WHAT TO WORK ON = In the entries below, which lines run from the one containing "mercearia (210, 2328)" to the one containing "Ok, entendi (396, 2562)"? Copy exactly those lines, ends included, and no others.

Stored items =
=====

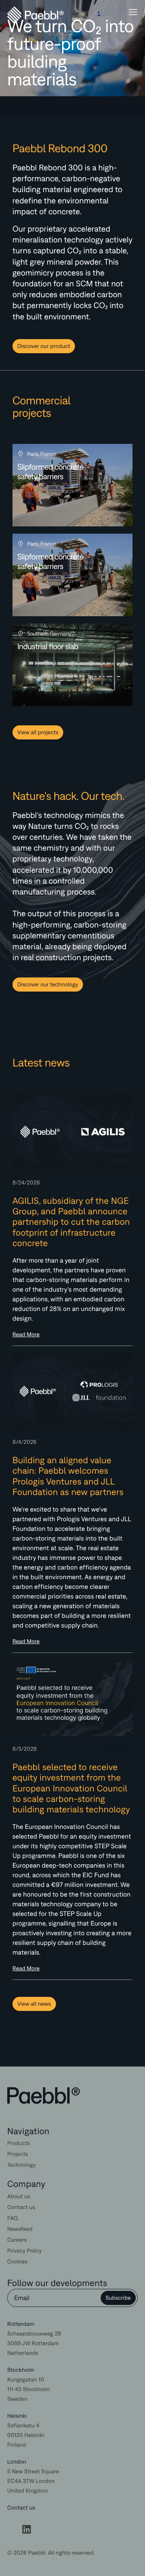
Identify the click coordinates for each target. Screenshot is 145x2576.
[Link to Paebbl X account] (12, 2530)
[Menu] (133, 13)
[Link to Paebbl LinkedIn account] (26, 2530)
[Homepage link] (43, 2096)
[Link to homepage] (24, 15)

=====

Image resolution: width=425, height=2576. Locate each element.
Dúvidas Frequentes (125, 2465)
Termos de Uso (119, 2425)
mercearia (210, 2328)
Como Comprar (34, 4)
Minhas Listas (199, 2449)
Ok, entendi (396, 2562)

=====

ANSWER BELOW =
mercearia (210, 2328)
Como Comprar (34, 4)
Minhas Listas (199, 2449)
Ok, entendi (396, 2562)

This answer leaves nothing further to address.